The town of Orikhiv is just across the Konka River from Nadia’s house. Nine days earlier, on July 10, the local school was hit by an airstrike. The building had been designated as a “Point of Invincibility,” where people could go to shower, eat, charge their phones, use the internet, and get supplies such as oil lamps, candles, flashlights and torches.
A Russian aircraft dropped a bomb on the school, destroying the adjacent residential buildings as well. Maksym shows me what’s left of the bomb amid the ruins. Petro says, “8 people dead, 16 injured.”
Remnant of a Russian bomb that destroyed a school in Orikhiv. Photo: Stash Luczkiw
By noon, we’re on the way back to Zaporizhzhia. It’s hot, I drink water, and I wonder why we didn’t bring any fresh drinking water to Nadia. Petro explains that the wells in Preobrazhenka are still good. But in parts of Hulyaipole, the Russians showered the town with illegal incendiary bombs that can’t be extinguished. “When the phosphorus or thermite gets into the wells, you can’t drink the water anymore.”

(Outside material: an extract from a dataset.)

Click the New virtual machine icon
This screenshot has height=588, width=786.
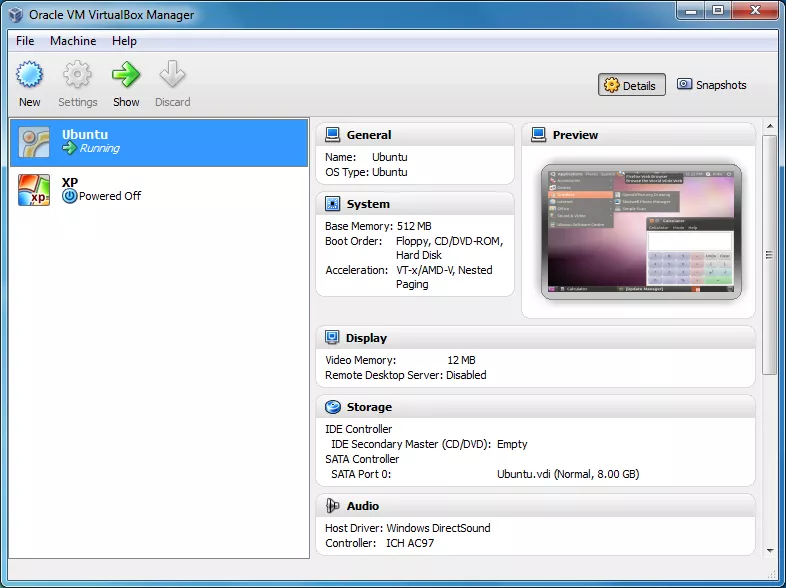[x=30, y=75]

“You can tell Petro is teacher,” Oleksandr says, poking fun at his need to explain everything.
Petro then rips a velcro badge from his vest and shows it to me. It says, “Separate Cocked Squad – Old Farts,” with the image of a geriatric man holding a cane in one hand and a pistol in the other. “We may not be in combat shape,” Petro says, “but we can still foul the air.”

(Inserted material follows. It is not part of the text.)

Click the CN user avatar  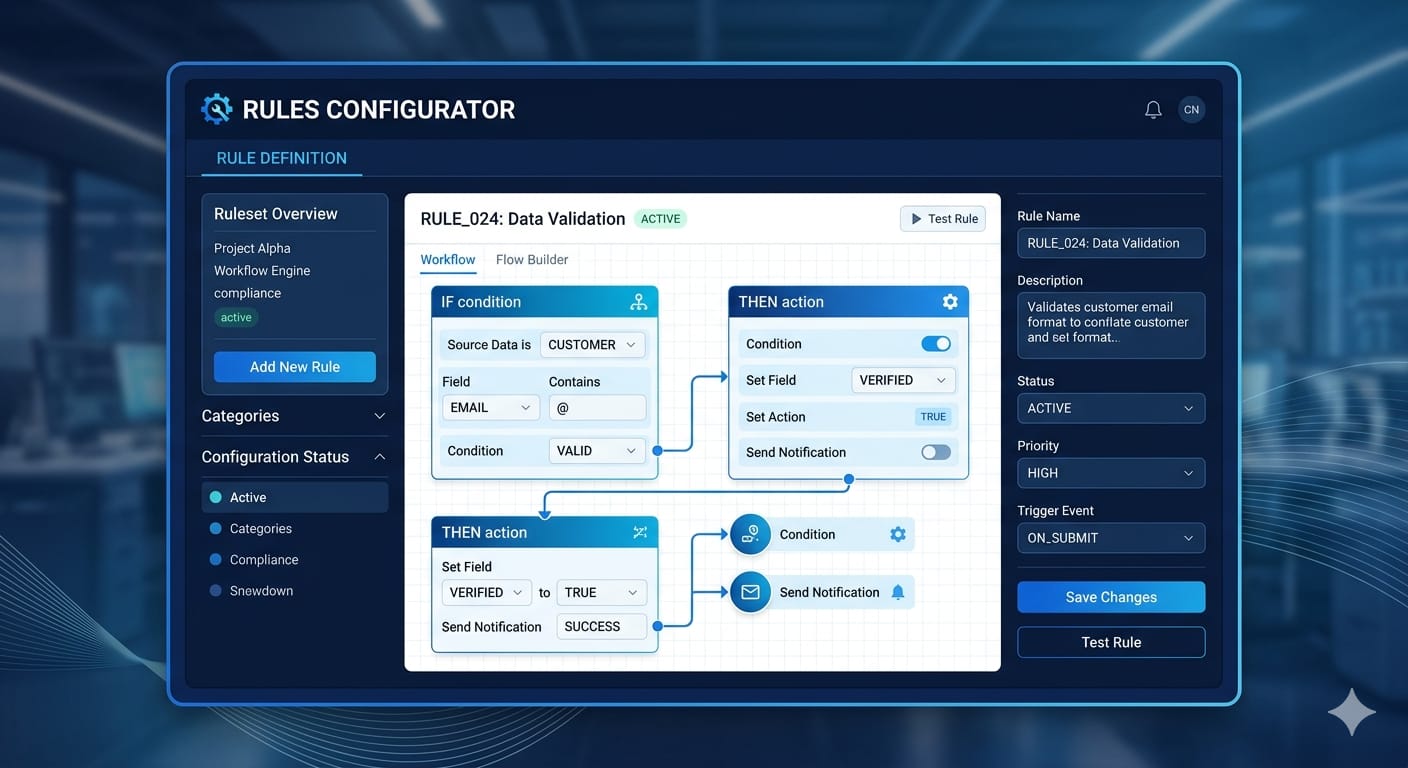coord(1191,109)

Once in the city, we’re welcomed to the base by the smell of two factories – a unique combination of glass production and metalworks – whose massive chimneys loom in the distance, emitting a fine trickle of smoke.
“Separate Cocked Squad – Old Farts”
The food truck
The volunteers at the base eat lunch and prepare a newly acquired food truck. Twice a week, in the afternoon, they set up a soup kitchen, alternating between the bus station and the train station. Today, a Wednesday, we go to the train station.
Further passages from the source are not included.